Plaintiffs appealed these decisions and asked the trial court to set an appeal
bond and to stay the proceedings. The Macomb County Circuit Court granted a
stay conditioned on Plaintiffs posting a $25,000.00 bond within fourteen (14) days
of the court’s order.
The Michigan Court of Appeals affirmed the Macomb County Circuit
Court’s decisions in an unpublished opinion.
Pletos v. Lake in the Woods
Homeowners Assoc., No. 319087, 2015 WL 1650803, *1 (Mich. Ct. App. Apr. 14,
Thereafter, Plaintiffs moved for leave to appeal this decision to the
Michigan Supreme Court, which was denied.
Prior to the denial of leave by the Michigan Supreme Court, the LWA
received a letter from Plaintiff Sandra Pletos. Mrs. Pletos’ letter requested review
of certain LWA documents. On February 5, 2016, Defendant Finkelman sent
email correspondence to Plaintiffs’ counsel and asked if it would be appropriate for
him to respond to Plaintiffs directly on behalf of the LWA. First Am. Compl., Ex.
13 at Pg ID 483. Plaintiffs’ counsel responded to Finkelmann’s letter in relevant
First of all, as an Association member, she has the right to
whatever she asked for. No attorney should be necessary for that
communication. As a result, when they calculate dues, please do not
charge the Association for your fees so needlessly incurred. Except
for the 1/10 of an hour it costs to give the appropriate legal advice to
hand over the documents.
The Association should be communicating with Mrs. Pletos
directly. Tell them to put on their big boy pants and play the part of
Association members like they are obligated to do.
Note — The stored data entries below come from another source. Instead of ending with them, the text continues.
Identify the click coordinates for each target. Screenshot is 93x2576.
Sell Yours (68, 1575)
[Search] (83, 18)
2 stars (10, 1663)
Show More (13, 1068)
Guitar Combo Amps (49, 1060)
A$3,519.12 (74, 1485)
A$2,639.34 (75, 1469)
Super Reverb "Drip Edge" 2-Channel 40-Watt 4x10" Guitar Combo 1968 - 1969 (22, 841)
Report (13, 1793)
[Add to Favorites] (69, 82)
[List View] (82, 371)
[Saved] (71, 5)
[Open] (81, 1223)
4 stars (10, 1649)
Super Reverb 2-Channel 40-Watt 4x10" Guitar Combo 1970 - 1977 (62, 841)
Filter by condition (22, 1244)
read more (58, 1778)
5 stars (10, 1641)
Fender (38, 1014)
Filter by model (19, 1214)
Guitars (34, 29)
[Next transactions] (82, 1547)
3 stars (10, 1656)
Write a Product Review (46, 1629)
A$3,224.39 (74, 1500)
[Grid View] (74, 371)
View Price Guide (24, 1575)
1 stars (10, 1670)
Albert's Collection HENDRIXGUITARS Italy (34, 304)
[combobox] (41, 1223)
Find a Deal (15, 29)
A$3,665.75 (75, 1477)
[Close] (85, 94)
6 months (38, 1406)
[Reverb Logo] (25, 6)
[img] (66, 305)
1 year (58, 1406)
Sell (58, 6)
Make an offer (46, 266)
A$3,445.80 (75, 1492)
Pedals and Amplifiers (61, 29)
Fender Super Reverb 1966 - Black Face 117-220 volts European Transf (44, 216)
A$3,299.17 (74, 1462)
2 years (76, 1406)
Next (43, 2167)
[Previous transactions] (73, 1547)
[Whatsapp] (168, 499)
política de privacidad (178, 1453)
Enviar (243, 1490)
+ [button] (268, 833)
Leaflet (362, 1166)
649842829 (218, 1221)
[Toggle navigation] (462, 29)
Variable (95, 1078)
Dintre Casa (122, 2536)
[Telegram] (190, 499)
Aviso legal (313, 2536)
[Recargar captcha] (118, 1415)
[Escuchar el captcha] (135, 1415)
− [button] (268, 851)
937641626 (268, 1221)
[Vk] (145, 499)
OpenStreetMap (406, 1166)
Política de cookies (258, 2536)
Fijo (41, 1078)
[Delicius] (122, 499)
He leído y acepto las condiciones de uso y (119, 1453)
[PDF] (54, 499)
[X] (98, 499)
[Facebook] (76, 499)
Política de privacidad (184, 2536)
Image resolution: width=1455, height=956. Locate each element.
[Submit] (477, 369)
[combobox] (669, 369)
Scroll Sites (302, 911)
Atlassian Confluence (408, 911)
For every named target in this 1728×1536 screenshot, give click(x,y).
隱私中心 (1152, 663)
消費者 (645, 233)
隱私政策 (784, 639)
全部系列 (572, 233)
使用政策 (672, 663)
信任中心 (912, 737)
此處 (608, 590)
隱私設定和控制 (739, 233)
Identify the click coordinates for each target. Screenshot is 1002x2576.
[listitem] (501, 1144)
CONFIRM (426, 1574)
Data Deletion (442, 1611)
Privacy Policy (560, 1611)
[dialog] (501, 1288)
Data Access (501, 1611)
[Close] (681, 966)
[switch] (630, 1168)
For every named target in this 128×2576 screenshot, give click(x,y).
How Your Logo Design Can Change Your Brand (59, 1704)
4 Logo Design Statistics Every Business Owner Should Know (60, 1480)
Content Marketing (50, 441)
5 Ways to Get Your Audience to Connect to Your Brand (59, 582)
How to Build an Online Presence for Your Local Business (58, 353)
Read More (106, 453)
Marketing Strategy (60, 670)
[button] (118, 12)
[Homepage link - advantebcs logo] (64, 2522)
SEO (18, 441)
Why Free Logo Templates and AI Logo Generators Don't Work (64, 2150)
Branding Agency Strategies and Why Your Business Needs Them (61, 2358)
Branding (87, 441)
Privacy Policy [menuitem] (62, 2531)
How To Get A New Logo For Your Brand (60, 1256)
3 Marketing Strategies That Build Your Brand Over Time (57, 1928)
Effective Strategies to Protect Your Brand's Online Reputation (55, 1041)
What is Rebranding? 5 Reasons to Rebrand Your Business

Id. On February 12, 2016, Defendant Finkelmann sent a letter to Plaintiffs
regarding Mrs. Pletos’ letter requesting review of certain LWA documents. Id.,
Ex. 17 at Pg ID 495.
On February 25, 2016, the LWA sent Plaintiffs Invoice Number 2016-007,
which stated that Plaintiffs owed the following to the LWA:
12/31/15 Account Balance:
2016 General Dues:
Legal Fees 1/1/16 to 1/31/16
Late Fees 1/1/16 to 1/31/16
Interest 1/1/16 to 1/31/16
Total Amount Due 2/29/16:
On February 26, 2016, the Plaintiffs sent a letter to the LWA indicating that
Invoice Number 2016-007 was invalid for a variety of reasons. Id., Ex. 19 at Pg
In their letter, the Plaintiffs asserted that the election of the LWA
Directors was illegal, and that the Directors and Officers of the LWA have
committed fraud and other purported abuses. Id. These complaints are identical to
those addressed and resolved by the Macomb County Circuit Court and affirmed
by the Michigan Court of Appeals.
Also, on February 26, 2016, Plaintiffs responded to Defendant Finkelmann’s
February 12, 2016 letter. Plaintiffs again raised a series of complaints concerning
the identity of the Directors and Officers of the LWA, whether the Makower
Defendants were authorized to act on behalf of the LWA, and the LWA’s refusal to
permit document inspection and financial review. Id., Ex. 20 Pg ID 509-10.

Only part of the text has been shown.